> [Problem requirements]
How many lines of the records hold the string "Жіночі"? Reply with the number alone.
** Records follows **
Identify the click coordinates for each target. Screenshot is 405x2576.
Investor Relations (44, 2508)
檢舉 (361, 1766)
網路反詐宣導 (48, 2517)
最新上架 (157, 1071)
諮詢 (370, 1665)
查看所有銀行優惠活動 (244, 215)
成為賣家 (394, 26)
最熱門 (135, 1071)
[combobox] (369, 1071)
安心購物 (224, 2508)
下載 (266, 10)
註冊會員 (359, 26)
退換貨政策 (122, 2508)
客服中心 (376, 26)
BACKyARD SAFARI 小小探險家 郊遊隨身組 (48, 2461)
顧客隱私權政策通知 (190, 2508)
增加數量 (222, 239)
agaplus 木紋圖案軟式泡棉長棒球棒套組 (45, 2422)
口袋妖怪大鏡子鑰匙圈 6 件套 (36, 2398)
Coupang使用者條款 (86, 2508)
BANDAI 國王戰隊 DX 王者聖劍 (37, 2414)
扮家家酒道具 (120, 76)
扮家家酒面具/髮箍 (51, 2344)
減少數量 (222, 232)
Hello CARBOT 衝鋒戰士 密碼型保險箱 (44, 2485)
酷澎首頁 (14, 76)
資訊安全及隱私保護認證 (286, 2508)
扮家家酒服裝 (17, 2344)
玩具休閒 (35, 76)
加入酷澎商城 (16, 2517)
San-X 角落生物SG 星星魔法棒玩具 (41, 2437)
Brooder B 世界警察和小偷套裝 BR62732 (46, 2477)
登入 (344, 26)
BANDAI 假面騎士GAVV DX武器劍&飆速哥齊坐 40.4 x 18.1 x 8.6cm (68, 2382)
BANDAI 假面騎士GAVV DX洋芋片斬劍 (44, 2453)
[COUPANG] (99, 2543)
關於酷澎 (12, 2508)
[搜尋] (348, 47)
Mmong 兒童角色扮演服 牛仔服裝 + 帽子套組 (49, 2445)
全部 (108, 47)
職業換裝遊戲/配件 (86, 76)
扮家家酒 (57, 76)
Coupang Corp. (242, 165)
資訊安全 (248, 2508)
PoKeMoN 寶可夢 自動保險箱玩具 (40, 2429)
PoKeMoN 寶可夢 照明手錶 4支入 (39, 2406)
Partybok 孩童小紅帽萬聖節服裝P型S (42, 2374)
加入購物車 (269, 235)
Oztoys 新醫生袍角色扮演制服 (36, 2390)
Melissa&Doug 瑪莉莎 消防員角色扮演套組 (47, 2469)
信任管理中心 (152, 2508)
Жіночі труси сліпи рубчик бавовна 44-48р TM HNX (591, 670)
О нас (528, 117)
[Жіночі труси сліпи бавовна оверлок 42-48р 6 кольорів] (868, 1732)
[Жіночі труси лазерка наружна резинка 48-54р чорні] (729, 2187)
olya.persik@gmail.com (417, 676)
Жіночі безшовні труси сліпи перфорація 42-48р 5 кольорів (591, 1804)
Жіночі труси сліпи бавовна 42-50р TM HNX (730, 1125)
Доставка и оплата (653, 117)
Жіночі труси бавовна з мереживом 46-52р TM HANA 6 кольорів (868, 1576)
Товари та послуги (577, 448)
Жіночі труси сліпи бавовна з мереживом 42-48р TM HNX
** End of Records **
> [Output]
7